The quartet of Vandermeer stories here are all in Secret Life and are at least obliquely related to his Ambergris universe, the first volume of stories, of course, part of the great City of Saints and Madmen and I read them mostly to catch me up from that collection to the next novel Shriek: An Afterword which I incidentally just finished. In fact “The Machine” here is a part of that novel and probably bears more talking about in that content than here. “Festival” seems to almost be a bleed over into our universe where a very important Ambergris event becomes part of Floridian culture. Of course, with Vandermeer this whole process of reevaluating and looking at fictional events from completely different perspectives is all part of the fun. “Corpse Mouth and Spore Nose” is an incredibly creepy Ambergris moment and if the Machine presages Shriek, this one probably does so for Finch (which is in hand but part of a near future reading list). In it an unnamed private detective makes a transformative discovery. If in Shriek so much seems to happen (very provocatively) off screen, here this is up front and personal. The whole draw of the Ambergris novels for me is this slowly revealed mystery of the nature of the city and the relationship between humans the the subterranean grey caps, and the use of spores as elements of transformation seems to be an idea you constantly wonder why noone came up wit it beforehand or at least used it in this type of context. But more of that with Shriek.
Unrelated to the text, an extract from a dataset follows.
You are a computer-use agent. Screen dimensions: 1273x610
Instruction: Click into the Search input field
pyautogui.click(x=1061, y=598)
Another group of Kiernan stories, the first of which is a textual entry into the Sandman universe which essentially revolves around the conflict between a teenager’s gender identity (as well as a relationship with a close friend) and the inevitable conflict due to conservative and religious upbringing and the tragic vector it takes. It ends up being beautifully touching in the end, very haunting and if you’re anything like me it just makes you angry, knowing that permutations of a story like this must happen all too frequently. “Stoker’s Mistress” might be described as a secret history of Bram Stoker’s life (and thus it draws some parallels to Tim Powers’ The Stress of Her Regard), where Stoker has a secret passenger which provides a possible perspective on his influences. There’s a segment here at a crossroads during travel where Stoker urges his driver to stop in an area with an evil reputation, only for the driver practically to beg them to contimnue as a powerful presence then begins to chase them that’s skillful and scary and really lifted the story for me. “To This Water” provides a supernatural secret history for the Johnstown Flood in 1889. And “Giants in the Earth” is part of a Moorcock/Eternal Champion short, merging the future decadence of the “End of Time” Moorcock milieu with Kiernan’s skill with paleontology. It feels less story than viginette but it’s so well drawn it’s hard not to love.
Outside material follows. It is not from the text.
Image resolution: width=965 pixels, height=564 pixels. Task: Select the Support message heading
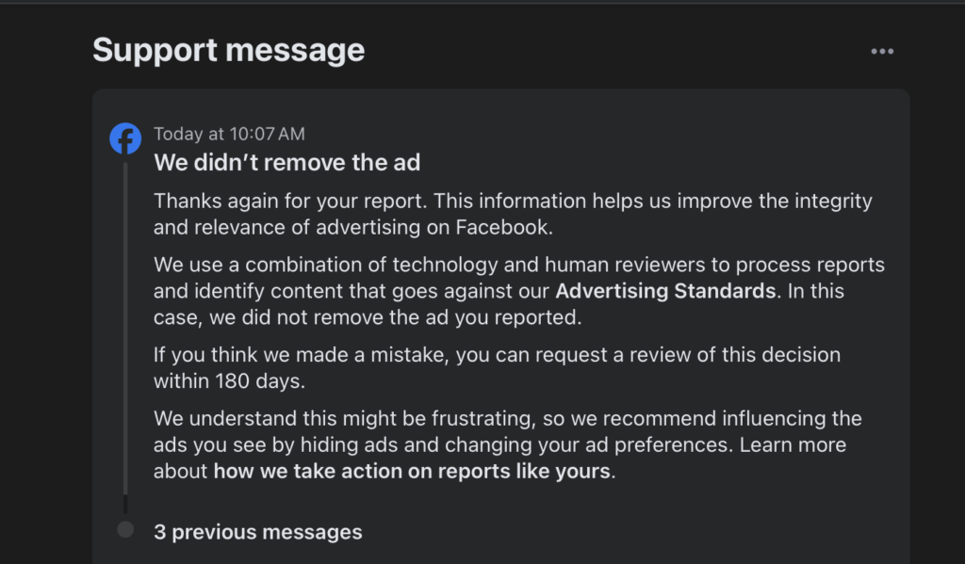(227, 50)
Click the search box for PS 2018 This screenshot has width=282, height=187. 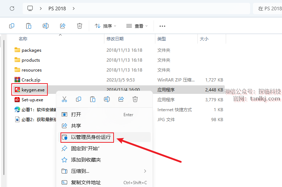point(267,8)
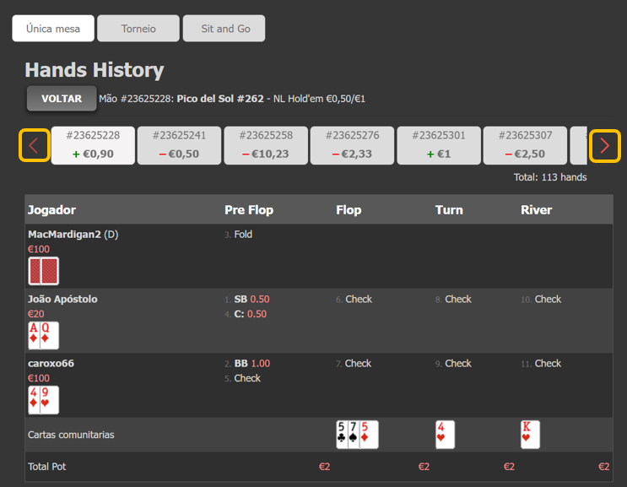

And finally the final two novels of the Durdane trilogy, difficult to talk about without spoiling the story given it strikes me as one very long book over all. If the first book was devoted to the story of a young man ending up working past political paralyzation to overcome a larger threat, the second book puts in action the plan to overcome the threat, while the third is the result of the conclusion of the second where the threat turns out to be something large and more encompassing than originally thought. And in a way this last volume kind of solidifies the whole thing as an adventure epic. And overall you’re always left with what seems like the overall Vancian philosophy (not that he’d put it this way): shit only gets done if you get off yours ass and do it yourself.